Report every line in the entries below that contains the word "yellow", copying each line in full.
== PROVIDED INFORMATION
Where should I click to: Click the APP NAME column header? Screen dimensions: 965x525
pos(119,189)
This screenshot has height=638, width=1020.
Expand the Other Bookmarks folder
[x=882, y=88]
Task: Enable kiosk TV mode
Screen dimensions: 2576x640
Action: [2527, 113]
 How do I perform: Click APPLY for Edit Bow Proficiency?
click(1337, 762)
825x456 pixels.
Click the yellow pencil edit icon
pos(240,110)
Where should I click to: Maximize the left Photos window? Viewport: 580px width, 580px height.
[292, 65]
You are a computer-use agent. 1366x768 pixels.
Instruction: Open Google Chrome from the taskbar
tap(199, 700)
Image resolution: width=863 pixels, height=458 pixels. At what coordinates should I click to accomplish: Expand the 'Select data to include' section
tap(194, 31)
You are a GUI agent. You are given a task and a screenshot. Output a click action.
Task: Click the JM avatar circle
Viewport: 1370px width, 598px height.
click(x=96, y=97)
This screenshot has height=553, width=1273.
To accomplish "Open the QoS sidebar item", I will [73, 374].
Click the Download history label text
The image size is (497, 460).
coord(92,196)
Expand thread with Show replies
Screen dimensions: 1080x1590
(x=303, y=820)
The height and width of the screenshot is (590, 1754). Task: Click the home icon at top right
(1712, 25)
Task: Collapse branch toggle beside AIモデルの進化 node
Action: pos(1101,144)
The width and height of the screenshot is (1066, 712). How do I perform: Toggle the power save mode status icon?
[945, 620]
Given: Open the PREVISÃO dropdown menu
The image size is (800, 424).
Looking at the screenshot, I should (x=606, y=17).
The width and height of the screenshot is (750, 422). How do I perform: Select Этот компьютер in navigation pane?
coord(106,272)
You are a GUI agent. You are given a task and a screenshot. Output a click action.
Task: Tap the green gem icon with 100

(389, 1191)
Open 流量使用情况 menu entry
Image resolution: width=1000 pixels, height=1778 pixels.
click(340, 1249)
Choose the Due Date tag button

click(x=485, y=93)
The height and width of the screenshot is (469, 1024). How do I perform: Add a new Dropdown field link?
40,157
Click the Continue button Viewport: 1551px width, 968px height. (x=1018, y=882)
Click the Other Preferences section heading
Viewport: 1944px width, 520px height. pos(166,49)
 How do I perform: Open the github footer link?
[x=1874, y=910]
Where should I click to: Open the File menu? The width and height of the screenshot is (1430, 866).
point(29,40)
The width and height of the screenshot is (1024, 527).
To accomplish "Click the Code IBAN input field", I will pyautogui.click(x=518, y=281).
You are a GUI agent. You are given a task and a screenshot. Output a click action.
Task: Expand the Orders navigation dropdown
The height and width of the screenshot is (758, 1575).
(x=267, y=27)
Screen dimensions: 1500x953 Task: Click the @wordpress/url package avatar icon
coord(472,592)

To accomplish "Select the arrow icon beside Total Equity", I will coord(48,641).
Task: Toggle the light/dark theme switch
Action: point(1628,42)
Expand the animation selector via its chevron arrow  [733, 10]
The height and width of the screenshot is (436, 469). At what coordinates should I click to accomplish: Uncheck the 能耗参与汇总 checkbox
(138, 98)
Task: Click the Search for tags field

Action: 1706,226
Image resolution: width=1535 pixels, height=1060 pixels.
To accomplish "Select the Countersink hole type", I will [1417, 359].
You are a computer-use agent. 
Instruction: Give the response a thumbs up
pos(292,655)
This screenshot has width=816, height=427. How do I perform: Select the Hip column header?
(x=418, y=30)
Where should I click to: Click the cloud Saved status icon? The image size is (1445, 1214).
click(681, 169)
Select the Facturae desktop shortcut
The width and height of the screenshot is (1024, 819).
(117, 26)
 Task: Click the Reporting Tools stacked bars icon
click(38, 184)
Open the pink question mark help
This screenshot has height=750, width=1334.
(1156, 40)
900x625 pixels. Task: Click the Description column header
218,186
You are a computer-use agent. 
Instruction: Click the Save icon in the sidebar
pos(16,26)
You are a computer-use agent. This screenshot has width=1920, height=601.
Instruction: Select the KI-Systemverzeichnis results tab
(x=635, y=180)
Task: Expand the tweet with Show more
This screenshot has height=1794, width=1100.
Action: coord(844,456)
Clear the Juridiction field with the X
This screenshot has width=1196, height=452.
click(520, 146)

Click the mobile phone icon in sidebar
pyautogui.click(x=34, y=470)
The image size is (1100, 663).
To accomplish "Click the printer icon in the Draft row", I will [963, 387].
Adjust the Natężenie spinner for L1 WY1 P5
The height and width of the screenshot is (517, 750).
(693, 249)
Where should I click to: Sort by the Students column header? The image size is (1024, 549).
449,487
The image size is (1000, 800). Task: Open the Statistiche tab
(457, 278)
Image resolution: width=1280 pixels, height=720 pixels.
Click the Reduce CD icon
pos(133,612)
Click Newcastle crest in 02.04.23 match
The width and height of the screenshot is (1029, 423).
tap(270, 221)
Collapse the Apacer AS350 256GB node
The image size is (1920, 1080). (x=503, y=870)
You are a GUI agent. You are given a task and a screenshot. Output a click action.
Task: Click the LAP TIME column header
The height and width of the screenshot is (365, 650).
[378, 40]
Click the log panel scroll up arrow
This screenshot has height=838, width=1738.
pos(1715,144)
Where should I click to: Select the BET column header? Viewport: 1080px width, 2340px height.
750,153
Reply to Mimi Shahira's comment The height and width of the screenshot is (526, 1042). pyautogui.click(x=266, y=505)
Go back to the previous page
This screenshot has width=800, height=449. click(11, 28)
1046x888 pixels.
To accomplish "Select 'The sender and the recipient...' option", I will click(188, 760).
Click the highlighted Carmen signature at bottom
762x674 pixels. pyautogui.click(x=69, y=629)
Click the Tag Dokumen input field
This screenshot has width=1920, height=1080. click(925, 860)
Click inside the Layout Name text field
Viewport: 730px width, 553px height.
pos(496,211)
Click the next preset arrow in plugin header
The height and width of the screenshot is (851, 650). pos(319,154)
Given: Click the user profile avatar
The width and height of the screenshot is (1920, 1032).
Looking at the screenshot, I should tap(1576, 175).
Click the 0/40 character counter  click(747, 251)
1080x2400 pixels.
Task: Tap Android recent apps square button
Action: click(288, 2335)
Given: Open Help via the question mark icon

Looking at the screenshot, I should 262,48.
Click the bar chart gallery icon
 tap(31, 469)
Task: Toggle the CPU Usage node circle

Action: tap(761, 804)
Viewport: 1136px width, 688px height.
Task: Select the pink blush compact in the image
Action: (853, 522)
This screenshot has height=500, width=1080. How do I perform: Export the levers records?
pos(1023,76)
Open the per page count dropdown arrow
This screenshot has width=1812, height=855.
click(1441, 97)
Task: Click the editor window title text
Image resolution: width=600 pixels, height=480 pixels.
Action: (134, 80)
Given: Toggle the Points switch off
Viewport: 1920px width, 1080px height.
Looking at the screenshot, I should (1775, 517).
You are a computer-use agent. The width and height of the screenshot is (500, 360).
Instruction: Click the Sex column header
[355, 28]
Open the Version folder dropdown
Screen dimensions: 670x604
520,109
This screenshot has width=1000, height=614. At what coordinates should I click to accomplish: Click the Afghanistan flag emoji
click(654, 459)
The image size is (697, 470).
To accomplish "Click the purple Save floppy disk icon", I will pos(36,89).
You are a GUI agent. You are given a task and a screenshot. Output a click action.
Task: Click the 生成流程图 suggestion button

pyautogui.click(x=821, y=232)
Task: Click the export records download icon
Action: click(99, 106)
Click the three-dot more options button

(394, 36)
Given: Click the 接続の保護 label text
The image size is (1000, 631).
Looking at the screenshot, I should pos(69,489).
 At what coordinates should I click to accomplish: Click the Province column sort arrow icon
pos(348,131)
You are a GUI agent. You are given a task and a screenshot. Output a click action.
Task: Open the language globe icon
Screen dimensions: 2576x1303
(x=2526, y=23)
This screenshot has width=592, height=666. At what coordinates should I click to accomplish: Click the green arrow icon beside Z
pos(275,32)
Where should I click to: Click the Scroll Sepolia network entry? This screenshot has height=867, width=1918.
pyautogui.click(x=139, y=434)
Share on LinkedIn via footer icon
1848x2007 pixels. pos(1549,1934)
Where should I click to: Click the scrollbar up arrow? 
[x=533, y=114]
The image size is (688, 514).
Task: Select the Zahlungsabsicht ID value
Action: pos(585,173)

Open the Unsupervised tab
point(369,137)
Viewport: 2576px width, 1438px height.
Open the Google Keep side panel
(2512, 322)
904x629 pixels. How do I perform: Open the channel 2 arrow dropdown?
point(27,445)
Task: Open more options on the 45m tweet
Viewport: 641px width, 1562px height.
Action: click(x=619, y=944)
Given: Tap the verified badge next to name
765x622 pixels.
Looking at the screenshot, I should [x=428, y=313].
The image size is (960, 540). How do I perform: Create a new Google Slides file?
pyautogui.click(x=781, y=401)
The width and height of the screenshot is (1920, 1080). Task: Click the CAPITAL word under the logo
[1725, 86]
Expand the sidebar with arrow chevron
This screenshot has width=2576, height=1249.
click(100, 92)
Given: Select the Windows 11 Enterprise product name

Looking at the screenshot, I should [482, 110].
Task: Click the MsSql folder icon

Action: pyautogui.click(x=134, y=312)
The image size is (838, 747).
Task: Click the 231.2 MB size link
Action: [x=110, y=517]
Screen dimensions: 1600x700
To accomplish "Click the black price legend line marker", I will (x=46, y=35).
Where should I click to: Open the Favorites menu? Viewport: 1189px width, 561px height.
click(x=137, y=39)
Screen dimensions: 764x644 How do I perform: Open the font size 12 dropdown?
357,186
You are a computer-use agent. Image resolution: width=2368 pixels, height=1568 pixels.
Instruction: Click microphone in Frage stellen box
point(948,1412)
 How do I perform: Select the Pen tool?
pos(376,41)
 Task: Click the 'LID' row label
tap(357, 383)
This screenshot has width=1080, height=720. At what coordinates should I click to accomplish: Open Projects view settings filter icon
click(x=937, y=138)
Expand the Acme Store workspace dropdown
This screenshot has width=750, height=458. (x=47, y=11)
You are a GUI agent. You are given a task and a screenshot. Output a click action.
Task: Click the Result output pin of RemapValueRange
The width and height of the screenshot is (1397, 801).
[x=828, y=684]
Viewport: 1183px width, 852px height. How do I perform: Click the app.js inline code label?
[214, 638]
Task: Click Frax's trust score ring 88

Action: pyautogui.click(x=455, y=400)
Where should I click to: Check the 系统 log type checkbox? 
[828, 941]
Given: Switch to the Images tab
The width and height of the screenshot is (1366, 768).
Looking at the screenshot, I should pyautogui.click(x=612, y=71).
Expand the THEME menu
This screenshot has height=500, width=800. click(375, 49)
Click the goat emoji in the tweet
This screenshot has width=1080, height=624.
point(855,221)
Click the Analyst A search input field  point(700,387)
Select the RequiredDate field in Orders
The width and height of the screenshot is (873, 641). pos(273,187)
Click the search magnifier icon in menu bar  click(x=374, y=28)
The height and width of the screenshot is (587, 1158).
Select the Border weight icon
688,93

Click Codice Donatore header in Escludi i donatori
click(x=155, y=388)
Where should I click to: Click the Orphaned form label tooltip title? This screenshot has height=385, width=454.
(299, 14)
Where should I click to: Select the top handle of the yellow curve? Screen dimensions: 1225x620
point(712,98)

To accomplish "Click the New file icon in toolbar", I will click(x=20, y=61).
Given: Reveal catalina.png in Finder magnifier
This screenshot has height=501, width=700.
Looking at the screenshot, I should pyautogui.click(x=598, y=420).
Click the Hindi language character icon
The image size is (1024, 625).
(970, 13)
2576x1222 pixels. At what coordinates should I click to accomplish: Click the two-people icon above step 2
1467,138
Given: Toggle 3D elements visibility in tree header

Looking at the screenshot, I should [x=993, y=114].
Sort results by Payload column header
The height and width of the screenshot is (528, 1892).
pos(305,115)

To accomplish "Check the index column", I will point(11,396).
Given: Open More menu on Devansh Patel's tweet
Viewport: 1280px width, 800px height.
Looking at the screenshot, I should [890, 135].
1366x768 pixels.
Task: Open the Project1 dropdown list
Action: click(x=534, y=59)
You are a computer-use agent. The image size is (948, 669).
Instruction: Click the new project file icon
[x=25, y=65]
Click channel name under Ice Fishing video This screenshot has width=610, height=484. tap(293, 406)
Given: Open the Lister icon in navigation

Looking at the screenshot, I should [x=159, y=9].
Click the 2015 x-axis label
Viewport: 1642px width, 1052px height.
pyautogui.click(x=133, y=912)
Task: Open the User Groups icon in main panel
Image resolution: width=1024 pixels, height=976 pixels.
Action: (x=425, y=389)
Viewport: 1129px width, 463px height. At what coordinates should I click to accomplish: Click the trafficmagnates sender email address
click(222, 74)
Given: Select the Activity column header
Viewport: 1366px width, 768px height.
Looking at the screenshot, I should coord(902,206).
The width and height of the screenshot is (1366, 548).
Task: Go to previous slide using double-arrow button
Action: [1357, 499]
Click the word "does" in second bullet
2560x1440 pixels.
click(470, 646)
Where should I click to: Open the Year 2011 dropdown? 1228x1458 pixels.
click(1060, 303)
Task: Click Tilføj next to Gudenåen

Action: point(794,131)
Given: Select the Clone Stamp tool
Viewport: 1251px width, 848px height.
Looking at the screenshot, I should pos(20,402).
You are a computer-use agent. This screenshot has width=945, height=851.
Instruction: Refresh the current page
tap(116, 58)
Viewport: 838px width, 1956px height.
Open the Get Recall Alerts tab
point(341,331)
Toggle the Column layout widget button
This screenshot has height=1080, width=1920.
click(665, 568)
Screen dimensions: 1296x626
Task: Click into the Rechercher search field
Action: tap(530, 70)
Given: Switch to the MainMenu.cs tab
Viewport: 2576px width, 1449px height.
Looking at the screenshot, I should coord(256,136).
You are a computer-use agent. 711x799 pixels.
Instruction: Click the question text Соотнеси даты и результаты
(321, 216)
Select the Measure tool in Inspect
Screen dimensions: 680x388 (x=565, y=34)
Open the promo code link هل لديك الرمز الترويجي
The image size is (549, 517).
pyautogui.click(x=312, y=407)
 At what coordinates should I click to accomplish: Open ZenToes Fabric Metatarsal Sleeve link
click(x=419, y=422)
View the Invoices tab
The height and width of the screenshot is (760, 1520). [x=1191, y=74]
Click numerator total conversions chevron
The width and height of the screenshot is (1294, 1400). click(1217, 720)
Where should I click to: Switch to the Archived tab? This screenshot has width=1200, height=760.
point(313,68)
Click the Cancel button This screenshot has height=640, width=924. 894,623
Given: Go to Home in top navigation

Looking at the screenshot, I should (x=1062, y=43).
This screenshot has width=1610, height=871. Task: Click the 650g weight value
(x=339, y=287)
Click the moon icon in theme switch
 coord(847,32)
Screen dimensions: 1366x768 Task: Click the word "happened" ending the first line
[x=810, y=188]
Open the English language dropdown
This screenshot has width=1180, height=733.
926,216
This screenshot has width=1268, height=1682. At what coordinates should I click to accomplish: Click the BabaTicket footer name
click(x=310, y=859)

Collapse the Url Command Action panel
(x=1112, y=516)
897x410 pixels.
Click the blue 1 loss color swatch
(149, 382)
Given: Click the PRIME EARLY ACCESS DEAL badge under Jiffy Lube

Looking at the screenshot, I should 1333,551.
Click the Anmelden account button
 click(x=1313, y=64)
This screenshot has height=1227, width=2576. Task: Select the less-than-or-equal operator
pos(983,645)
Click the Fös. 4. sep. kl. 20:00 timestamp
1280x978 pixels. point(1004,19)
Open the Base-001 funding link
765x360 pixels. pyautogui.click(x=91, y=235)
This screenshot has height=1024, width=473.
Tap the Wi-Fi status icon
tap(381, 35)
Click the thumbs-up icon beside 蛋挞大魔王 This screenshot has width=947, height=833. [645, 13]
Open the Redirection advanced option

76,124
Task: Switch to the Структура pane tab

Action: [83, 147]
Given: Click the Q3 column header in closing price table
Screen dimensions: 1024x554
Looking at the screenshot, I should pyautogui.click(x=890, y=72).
====
COMPLETE ANSWER
Click the yellow pencil edit icon
Where should I click to: Select the top handle of the yellow curve? Screen dimensions: 1225x620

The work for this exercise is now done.